Dopo tre giorni di dibattito il Senato approvò. Contro la legge parlarono Benedetto Croce e Francesco Ruffini, docente insigne di diritto ecclesiastico. Fu il canto del cigno del liberalismo italiano. Non intervennero senatori massoni, come Salvatore Barzilai, per non incattivire il duce. Quella “timidezza” indignò i “fratelli di base” che temevano di finire cacciati dagli impieghi, malmenati, costretti all'esilio.
Fu una pagina buia della storia d'Italia. Ignorando o fingendo di non sapere, Mussolini continuò a circondarsi di massoni “capaci e meritevoli” sia del Grande Oriente sia della Gran Loggia d'Italia. La libertà della ricerca umanistica ne rimase pesantemente condizionata. La plurisecolare Accademia dei Lincei cedette il passo all'Accademia d'Italia. Con le leggi razziali del 1938 avvenne di peggio. Tornò in auge l'autore di Giudaismo-bolscevismo-plutocrazia-massoneria, uno spretato che nel 1920 pubblicò per primo in Italia I protocolli dei Savi anziani di Sion.
Ma va detto che anche oggi, con i decreti-legge governativi e quelli di Sua Emergenza si riaprono bar, ristoranti, palestre e piscine e si spalancano le porte dei centri estetici ma non quelle dei centri culturali. E' il segno più emblematico della distrazione di massa inoculata nella società italiana dal regime emergenziale, con effetti che solo alcuni presaghi intuiscono.
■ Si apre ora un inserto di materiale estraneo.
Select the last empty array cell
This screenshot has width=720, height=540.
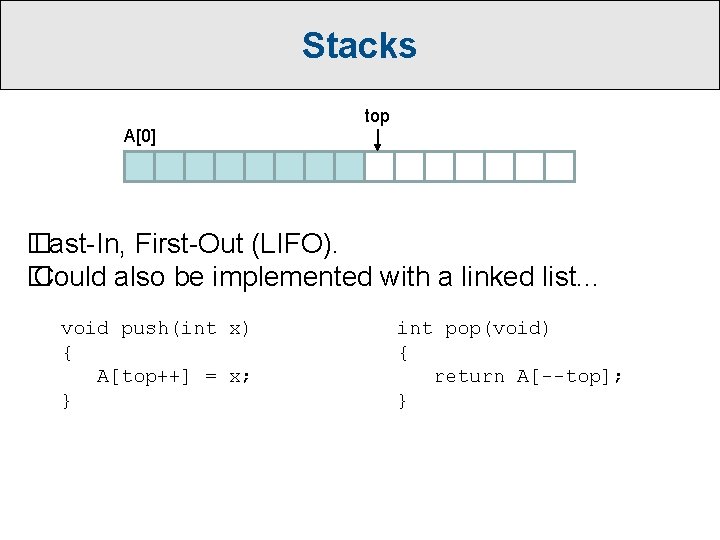coord(560,166)
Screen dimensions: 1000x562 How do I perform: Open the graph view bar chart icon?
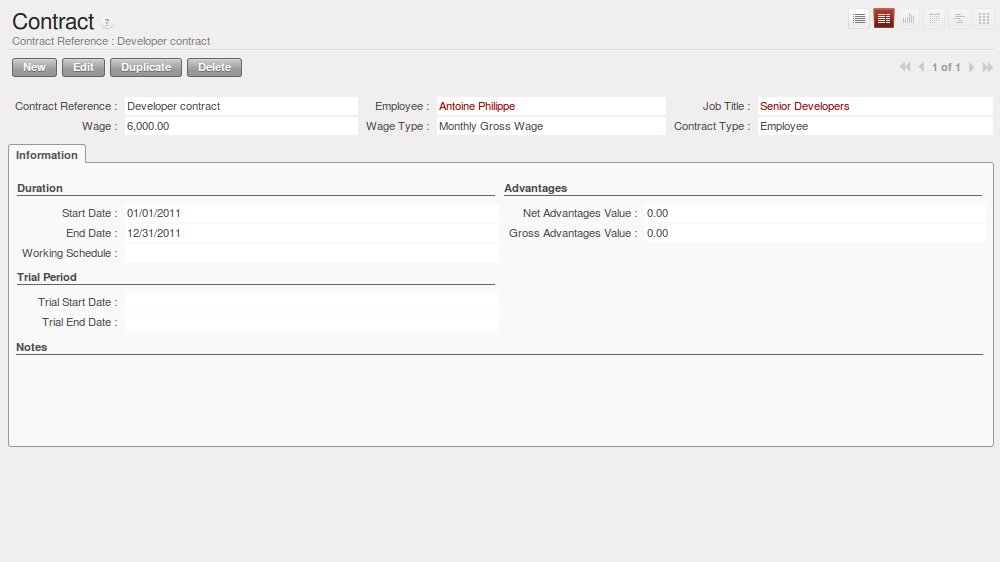click(x=909, y=19)
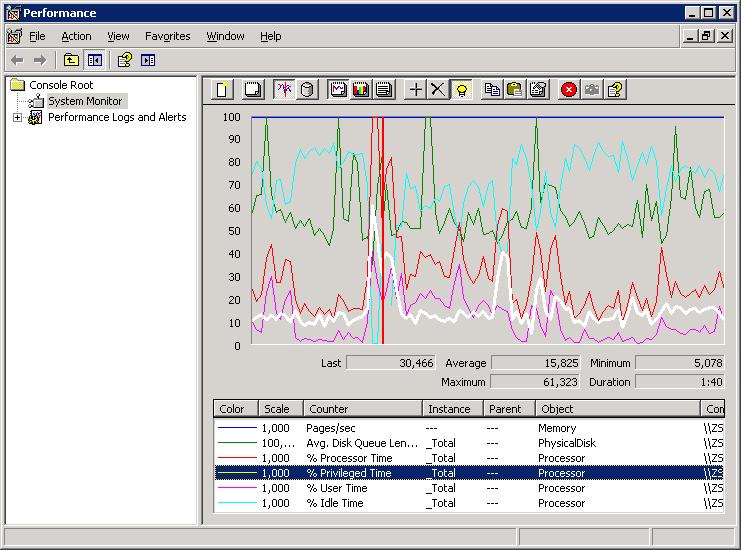Image resolution: width=741 pixels, height=550 pixels.
Task: Click the Add counter plus icon
Action: tap(416, 90)
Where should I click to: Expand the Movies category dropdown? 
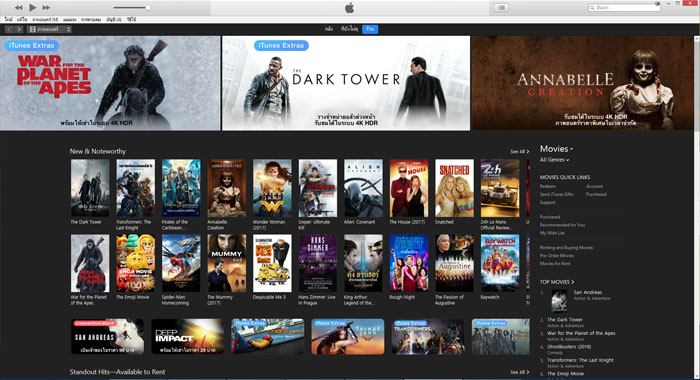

Per gli altri, la stragrande maggioranza, di cultura e di libertà dello spirito poco importava prima, poco importerà domani.
Sul Parlamento che si piegò supino al diktat massonofago del “Truce” scende lapidario il brocardo (che vale anche per altri o altre comparse dei giorni nostri): “Coactus voluit, sed voluit”. La sua connivenza col fascismo pertanto non può essere considerata “nulla”, anche se poi venne “annullata” dalla riscossa antifascista. La legge del 1925 fu approvata da persone consapevoli delle loro azioni e di quanto ne sarebbe derivato. Essa rimane una macchia indelebile nella storia del Parlamento. L'antimassonismo ha poi proiettato la sua ombra lugubre sui tre quarti di secolo che separano l'Italia odierna dalla fine del regime di partito unico. Anche in questo Mussolini ha lasciato “orma profonda”, più di quanto solitamente si ammetta.